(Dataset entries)
------------------------

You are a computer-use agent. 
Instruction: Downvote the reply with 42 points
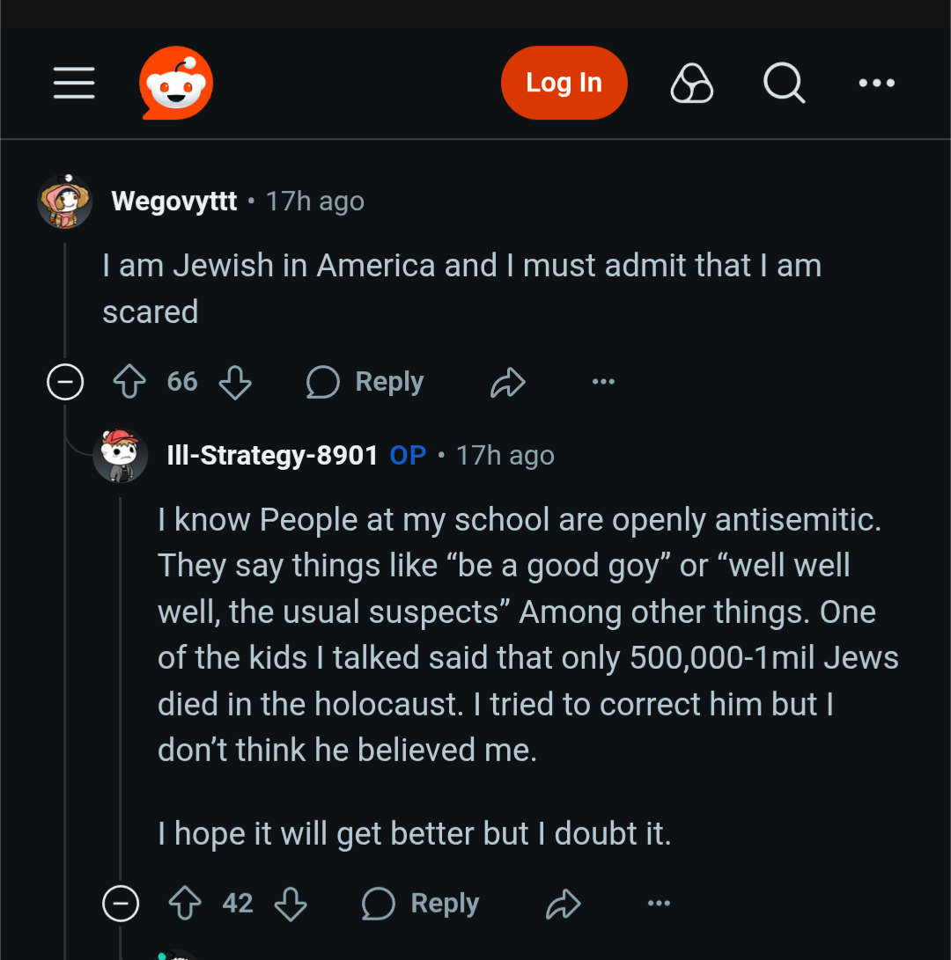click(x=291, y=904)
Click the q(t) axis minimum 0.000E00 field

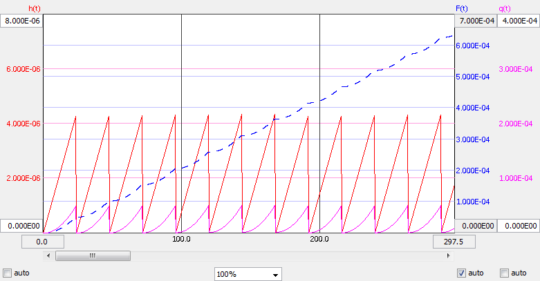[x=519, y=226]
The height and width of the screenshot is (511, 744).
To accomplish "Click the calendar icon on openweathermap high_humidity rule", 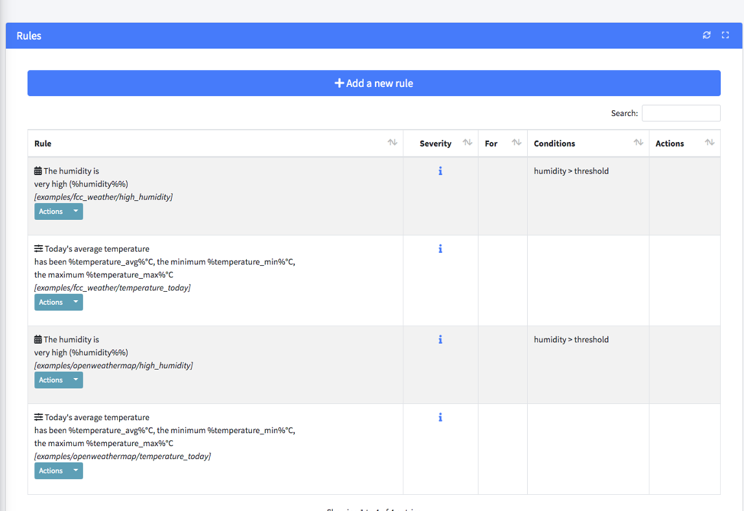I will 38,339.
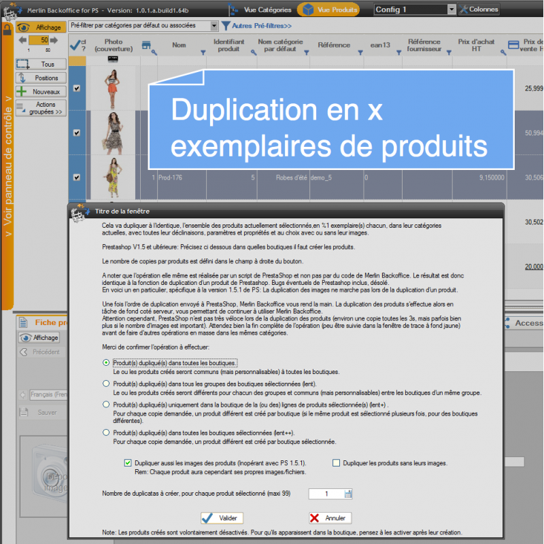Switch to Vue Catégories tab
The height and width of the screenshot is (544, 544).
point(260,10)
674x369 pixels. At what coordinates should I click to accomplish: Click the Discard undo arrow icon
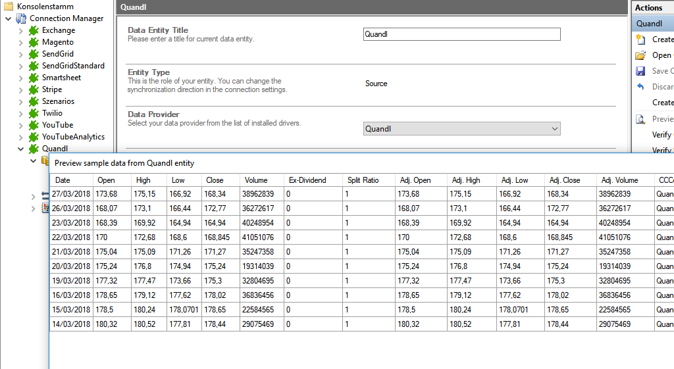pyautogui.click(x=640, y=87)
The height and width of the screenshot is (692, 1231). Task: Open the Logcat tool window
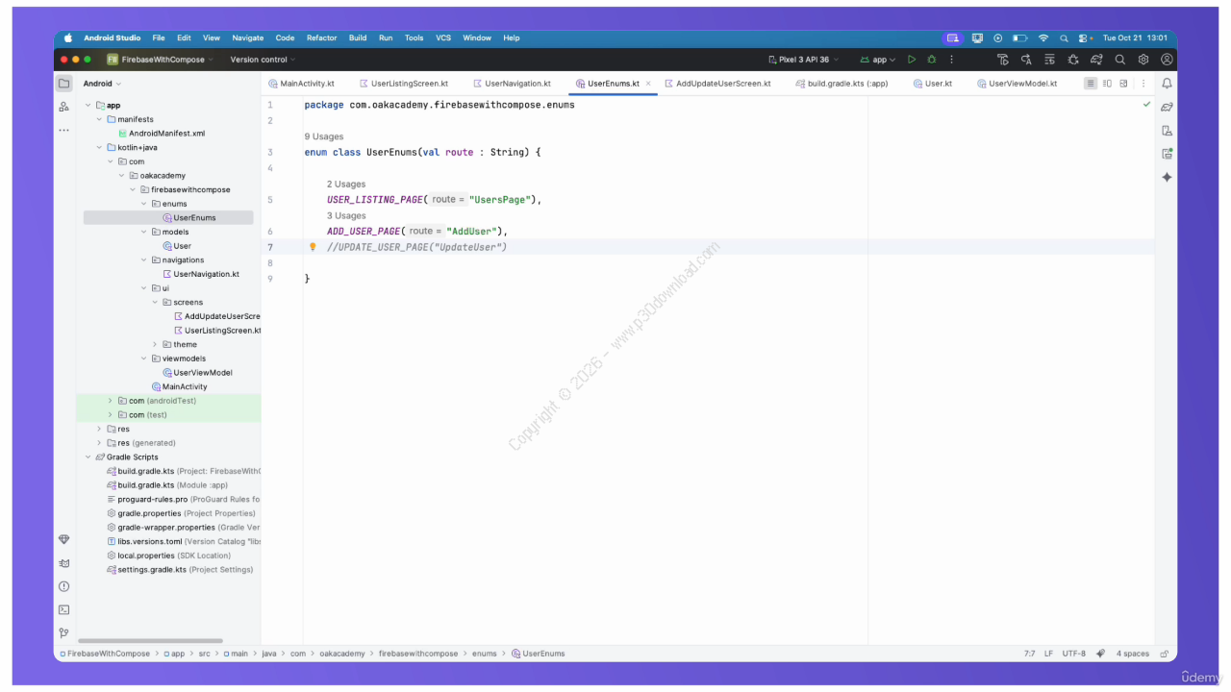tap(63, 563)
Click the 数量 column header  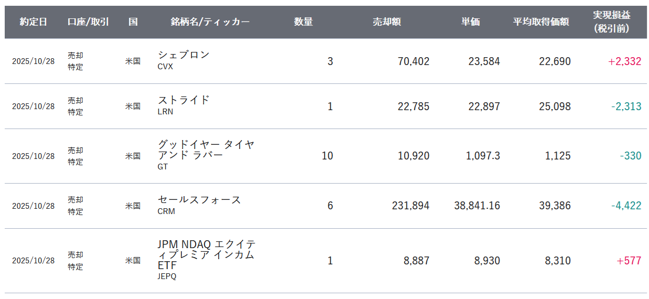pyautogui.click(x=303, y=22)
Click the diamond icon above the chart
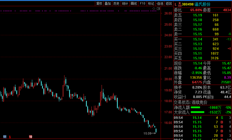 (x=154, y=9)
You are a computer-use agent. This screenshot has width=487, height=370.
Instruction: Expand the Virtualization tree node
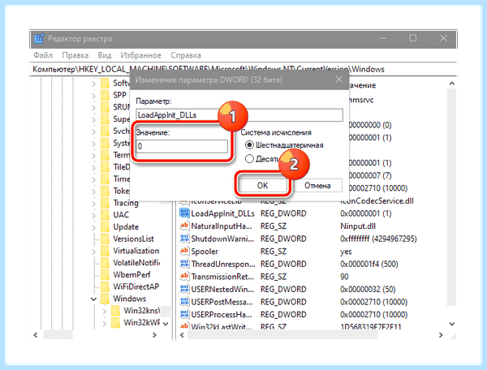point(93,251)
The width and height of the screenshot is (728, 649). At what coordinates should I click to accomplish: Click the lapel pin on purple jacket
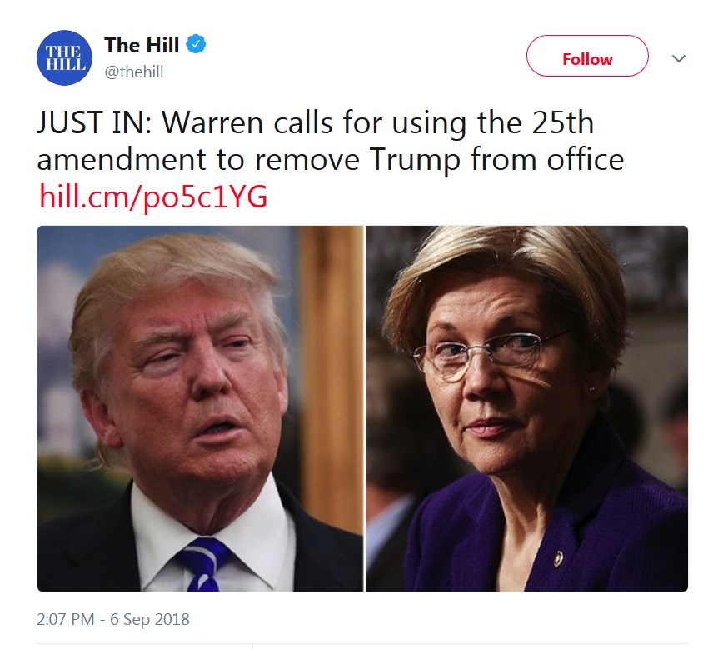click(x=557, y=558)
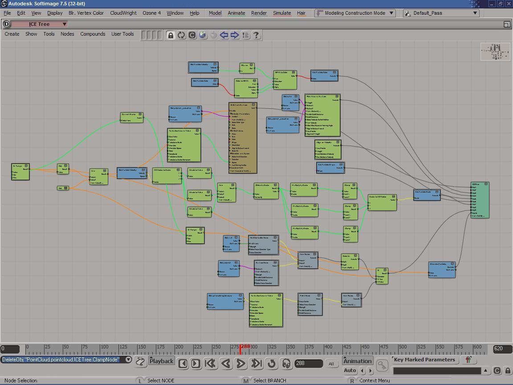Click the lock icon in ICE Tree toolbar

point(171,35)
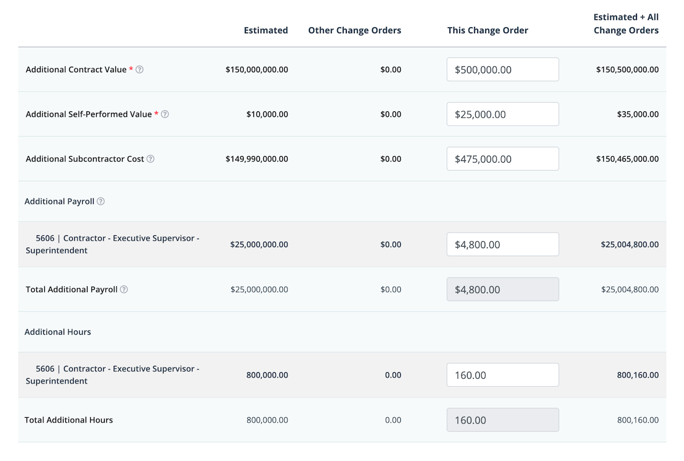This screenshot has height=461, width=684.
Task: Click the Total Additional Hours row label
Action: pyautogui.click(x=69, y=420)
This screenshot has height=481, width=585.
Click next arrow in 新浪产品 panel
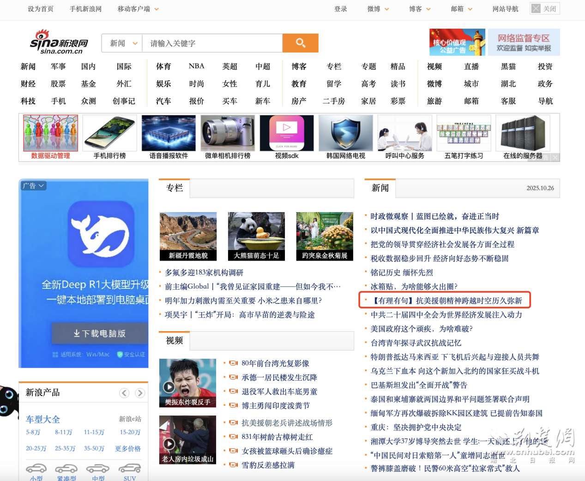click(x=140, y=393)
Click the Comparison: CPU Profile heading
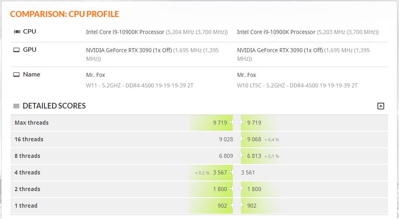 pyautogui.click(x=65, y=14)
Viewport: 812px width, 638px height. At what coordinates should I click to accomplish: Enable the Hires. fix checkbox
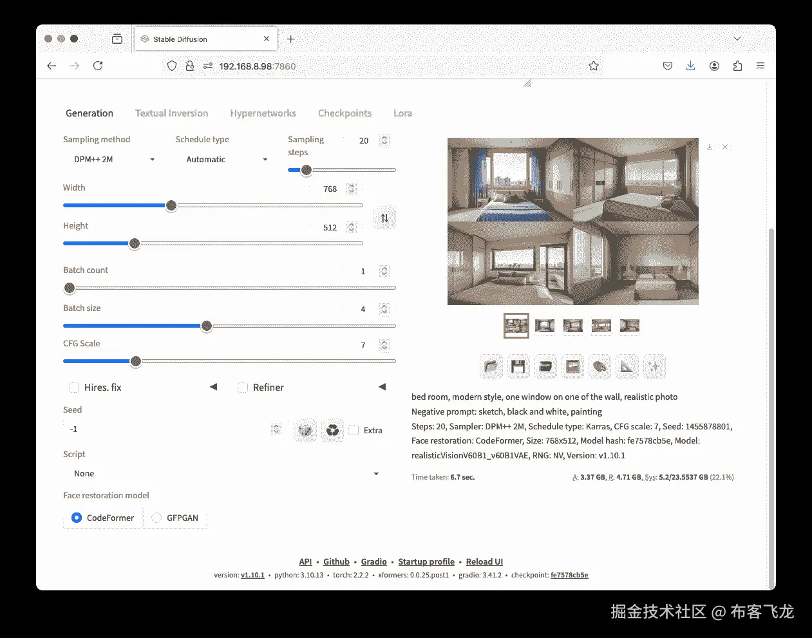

------------------------

About this task: All lines in the records above that contain "computer" are to be reported.

Answer:
You are a computer-use agent. 
You are a computer-use agent. This screenshot has width=487, height=370.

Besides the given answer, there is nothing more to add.